● TASK TO COMPLETE: Search each line below for "will", then return the lines where it appears.

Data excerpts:
════════════════

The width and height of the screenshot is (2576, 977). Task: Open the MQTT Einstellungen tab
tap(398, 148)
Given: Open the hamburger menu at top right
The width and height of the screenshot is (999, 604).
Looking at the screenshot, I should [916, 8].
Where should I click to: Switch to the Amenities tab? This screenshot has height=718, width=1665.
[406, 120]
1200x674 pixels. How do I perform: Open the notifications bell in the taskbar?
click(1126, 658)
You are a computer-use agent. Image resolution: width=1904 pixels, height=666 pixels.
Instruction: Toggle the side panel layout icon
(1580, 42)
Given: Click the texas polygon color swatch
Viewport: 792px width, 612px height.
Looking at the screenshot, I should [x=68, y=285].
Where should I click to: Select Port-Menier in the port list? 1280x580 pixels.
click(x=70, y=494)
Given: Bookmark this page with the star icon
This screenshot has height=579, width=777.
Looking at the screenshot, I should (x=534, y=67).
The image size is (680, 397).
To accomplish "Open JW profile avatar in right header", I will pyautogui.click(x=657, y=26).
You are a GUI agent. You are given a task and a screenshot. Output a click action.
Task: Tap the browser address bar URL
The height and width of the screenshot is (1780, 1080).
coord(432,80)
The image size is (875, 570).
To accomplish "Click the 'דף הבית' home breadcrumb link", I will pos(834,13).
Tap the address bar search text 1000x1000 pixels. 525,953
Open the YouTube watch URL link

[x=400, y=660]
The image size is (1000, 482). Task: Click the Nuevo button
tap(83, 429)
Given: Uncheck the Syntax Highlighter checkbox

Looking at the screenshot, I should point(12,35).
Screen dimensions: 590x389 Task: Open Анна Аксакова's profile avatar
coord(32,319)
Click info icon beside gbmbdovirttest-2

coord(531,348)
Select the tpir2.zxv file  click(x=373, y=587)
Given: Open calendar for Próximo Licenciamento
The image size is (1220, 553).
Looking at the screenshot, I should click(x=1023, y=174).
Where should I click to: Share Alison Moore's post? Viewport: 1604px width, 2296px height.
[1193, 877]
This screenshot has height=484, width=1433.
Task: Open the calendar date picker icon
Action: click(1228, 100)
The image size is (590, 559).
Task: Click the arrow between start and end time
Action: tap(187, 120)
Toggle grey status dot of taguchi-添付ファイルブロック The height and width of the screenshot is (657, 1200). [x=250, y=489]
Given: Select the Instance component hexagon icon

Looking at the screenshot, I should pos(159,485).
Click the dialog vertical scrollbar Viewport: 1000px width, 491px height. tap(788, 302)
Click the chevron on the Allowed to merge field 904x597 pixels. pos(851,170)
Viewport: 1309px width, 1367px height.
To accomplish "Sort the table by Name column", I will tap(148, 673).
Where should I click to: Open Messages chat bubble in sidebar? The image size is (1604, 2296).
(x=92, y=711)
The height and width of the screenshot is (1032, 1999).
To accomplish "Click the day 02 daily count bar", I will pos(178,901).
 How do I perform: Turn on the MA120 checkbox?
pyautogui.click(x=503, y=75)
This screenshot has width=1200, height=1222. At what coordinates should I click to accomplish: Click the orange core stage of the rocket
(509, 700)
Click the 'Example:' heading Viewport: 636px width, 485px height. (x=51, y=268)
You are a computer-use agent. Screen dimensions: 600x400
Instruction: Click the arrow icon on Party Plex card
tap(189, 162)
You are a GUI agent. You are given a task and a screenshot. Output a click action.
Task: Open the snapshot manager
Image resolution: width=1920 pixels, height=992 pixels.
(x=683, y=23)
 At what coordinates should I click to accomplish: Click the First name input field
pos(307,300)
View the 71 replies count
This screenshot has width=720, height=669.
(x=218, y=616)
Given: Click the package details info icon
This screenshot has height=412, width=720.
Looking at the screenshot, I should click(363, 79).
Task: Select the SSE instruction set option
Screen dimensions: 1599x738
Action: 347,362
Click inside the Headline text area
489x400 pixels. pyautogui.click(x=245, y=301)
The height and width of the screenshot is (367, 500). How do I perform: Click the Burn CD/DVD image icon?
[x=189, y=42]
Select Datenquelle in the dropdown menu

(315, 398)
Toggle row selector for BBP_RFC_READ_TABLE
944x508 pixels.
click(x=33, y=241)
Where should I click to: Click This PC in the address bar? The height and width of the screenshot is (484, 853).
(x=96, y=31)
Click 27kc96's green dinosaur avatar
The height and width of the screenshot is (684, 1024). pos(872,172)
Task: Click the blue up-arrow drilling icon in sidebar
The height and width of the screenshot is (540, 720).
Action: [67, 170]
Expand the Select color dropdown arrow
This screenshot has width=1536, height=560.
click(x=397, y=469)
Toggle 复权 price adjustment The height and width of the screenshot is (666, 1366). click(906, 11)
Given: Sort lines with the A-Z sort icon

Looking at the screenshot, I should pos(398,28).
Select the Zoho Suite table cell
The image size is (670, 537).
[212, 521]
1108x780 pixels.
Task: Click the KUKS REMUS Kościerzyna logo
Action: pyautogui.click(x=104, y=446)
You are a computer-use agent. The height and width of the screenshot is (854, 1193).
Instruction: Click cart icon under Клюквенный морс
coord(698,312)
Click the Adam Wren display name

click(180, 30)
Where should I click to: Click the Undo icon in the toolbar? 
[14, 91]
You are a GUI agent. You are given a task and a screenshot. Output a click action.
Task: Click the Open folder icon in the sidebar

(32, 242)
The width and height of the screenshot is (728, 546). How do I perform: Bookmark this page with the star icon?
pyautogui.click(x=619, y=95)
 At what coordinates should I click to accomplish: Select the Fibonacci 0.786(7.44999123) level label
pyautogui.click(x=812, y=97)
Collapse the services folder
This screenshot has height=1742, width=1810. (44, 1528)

════════════════

● SOLVED PROBLEM:
To accomplish "Open JW profile avatar in right header", I will pyautogui.click(x=657, y=26).
To accomplish "Click the 'דף הבית' home breadcrumb link", I will pos(834,13).
To accomplish "Sort the table by Name column", I will tap(148, 673).
To accomplish "Click the day 02 daily count bar", I will pos(178,901).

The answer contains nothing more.